> _INPUT DATA_:
☆ ☆ ☆
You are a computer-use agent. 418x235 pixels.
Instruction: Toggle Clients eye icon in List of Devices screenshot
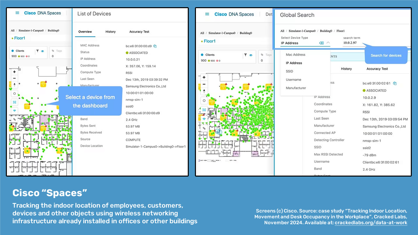[x=42, y=51]
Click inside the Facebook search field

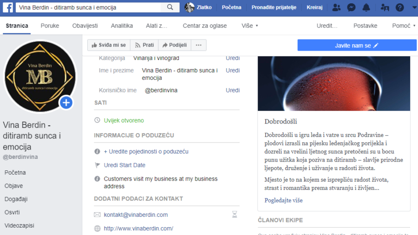pyautogui.click(x=88, y=7)
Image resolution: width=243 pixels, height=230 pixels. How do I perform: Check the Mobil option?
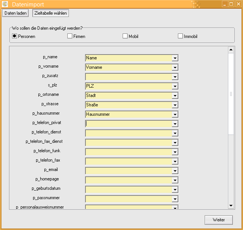pos(125,36)
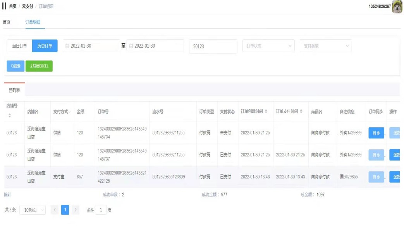This screenshot has width=404, height=234.
Task: Click the 导出EXCEL button
Action: (39, 66)
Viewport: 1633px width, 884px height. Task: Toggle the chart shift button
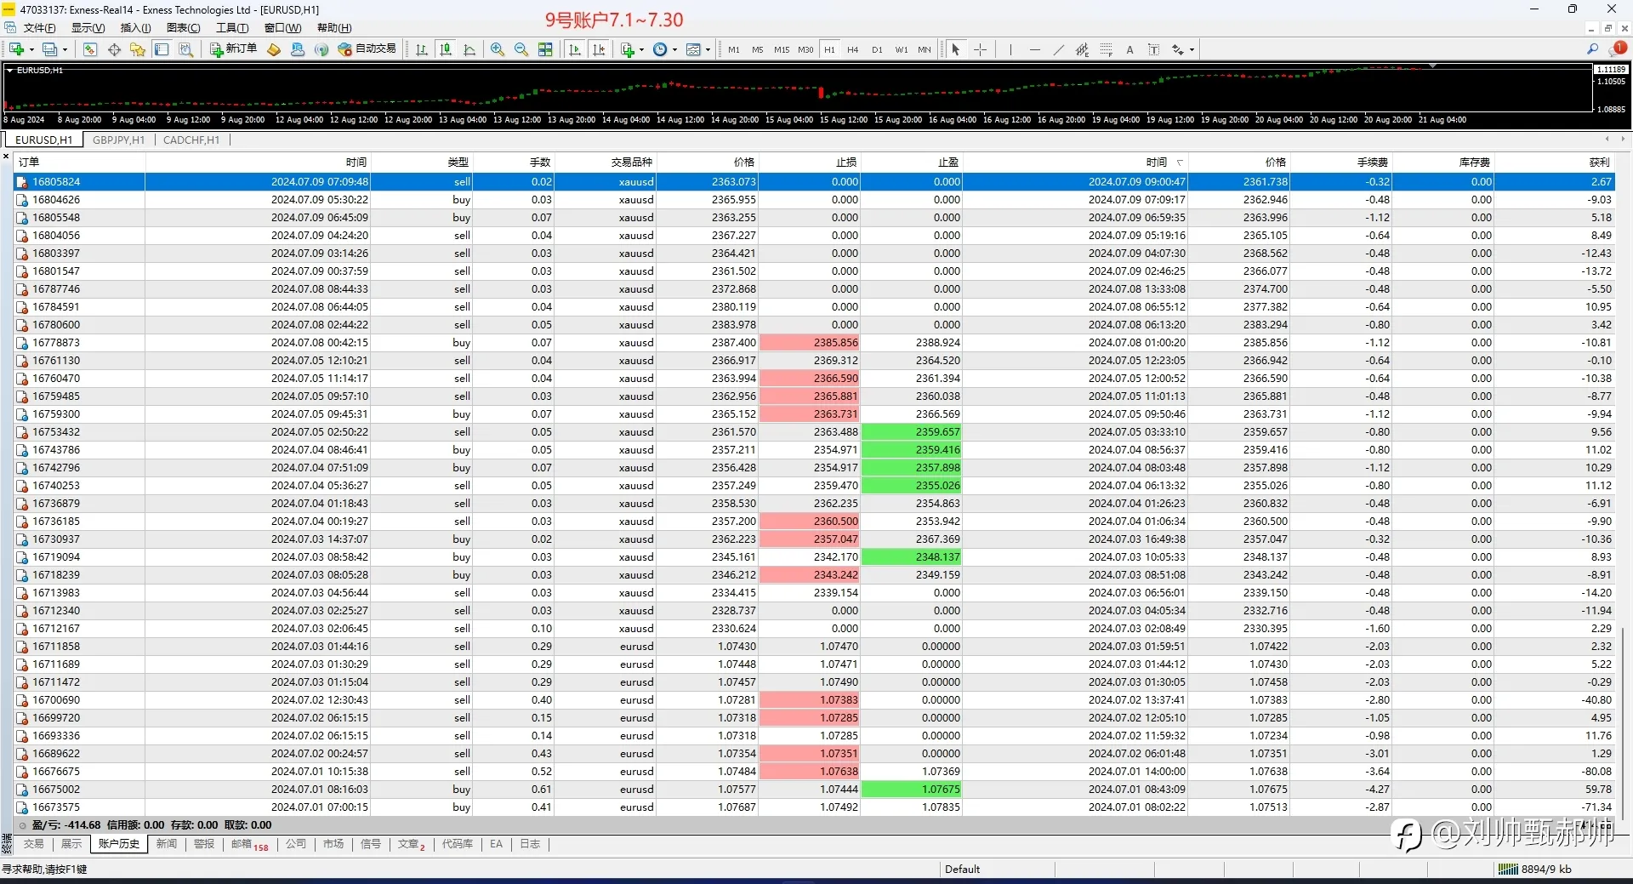[x=599, y=49]
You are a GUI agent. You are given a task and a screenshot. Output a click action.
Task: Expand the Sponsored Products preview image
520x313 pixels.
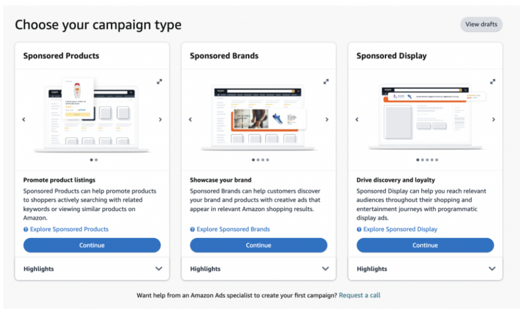(x=159, y=82)
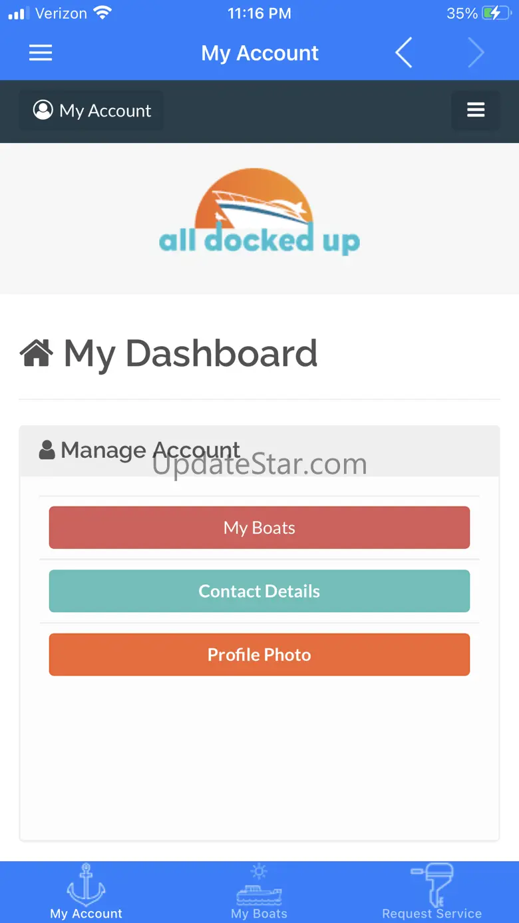
Task: Expand the dark navbar menu toggle
Action: tap(476, 110)
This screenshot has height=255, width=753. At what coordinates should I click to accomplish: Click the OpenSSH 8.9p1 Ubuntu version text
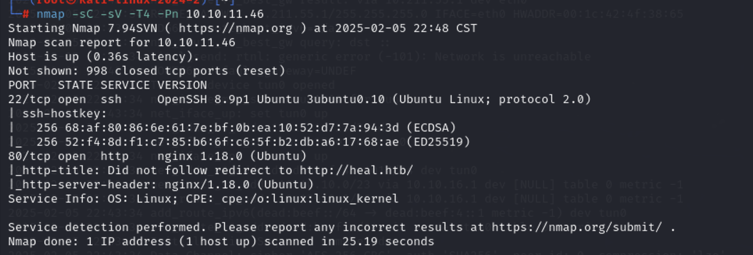(271, 100)
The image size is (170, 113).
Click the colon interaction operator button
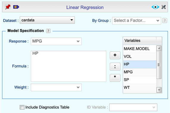click(115, 67)
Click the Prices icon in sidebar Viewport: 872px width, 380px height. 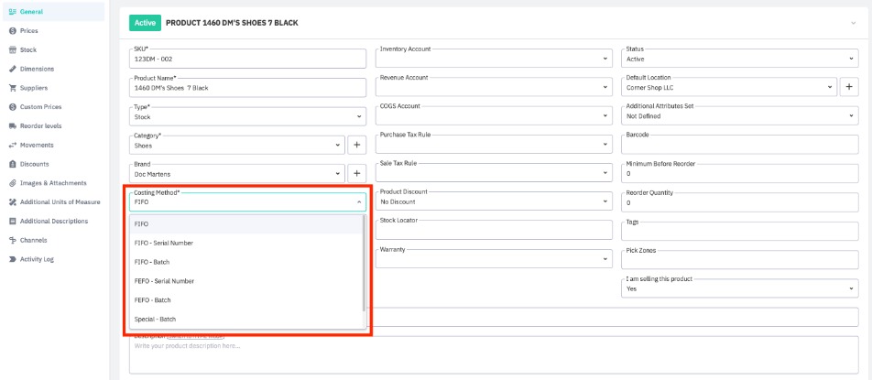pos(12,30)
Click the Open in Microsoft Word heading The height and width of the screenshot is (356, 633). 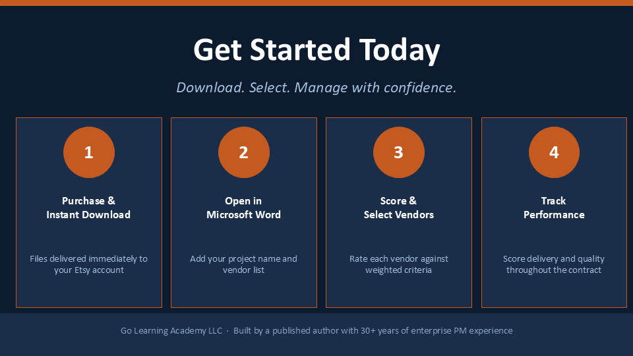point(243,208)
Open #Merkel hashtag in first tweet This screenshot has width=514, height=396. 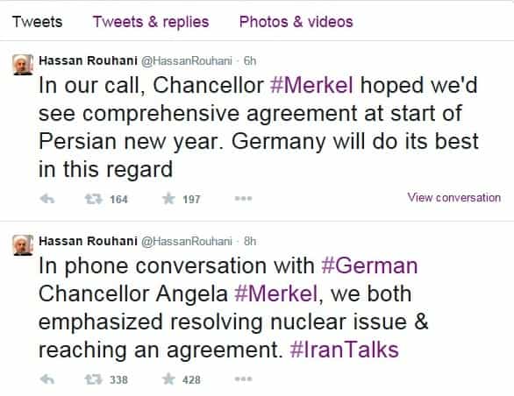(311, 85)
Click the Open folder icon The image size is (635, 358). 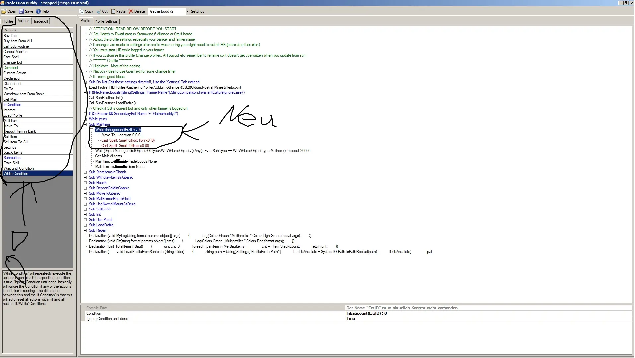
☆ ☆ ☆
> _WHAT TO WORK ON_:
Report the number of lines in the listing that hold the string "agent", and nothing else.

> _RESULT FOR THIS EXERCISE_:
2